Table 3 Ablation study on global context-aware module.
Table 4 Ablation study on multi-scale anisotropic convolution module.

Discussion

Prostate MR image segmentation has been facilitated by the advent of deep learning and other convolutional neural network-based techniques in recent years6. The fixed receptive fields increase CNN's computational efficiency, but they also make it less capable of capturing long-range relationships39. In contrast to convolutional neural networks, the Transformer uses self-attention to provide each image patch with a global context that is dependent on input or patches. However, 3D medical images often have high resolution, which may cause a significant computational burden for Transformer-based methods40. Recently, the structured state space sequence model Mamba has been demonstrated to be an efficient and effective tool for modeling long sequences. This model scales linearly, or nearly linearly, with sequence length.

Motivated by the previous studies, we propose in this study a U-shaped encoder-decoder network for prostate segmentation in MRI called MM-UNet, which is based on Mamba and U-Net. The three main contributions of MM-UNet are the introduction of three novel modules, namely AFFM, GCM, and MACM. The quantitative evaluation results (Table 1) and qualitative evaluation results (Fig. 5 and Fig. 6) on two public prostate MR image segmentation datasets clearly illustrate MM-UNet’s efficacy and robustness, which is better than other SOTA methods.

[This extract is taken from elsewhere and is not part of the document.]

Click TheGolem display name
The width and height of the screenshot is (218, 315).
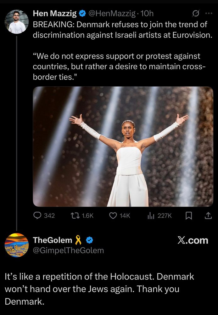point(53,240)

Although our model achieves impressive results, it still has some limitations. First, since manual annotation is a costly and time-consuming undertaking, this results in a limited amount of available MR image training data25, limiting the peak performance of the model. Secondly, our model is specifically designed for prostate MR image segmentation tasks, and it is uncertain how well it performs on medical image segmentation tasks involving more modalities and organs. To improve model robustness and mitigate overfitting risks, our future research will focus on leveraging large-scale unlabeled medical images through self-supervised learning. Additionally, we’ll compare more segmentation backbones and explore additional medical image segmentation tasks from various modalities and targets.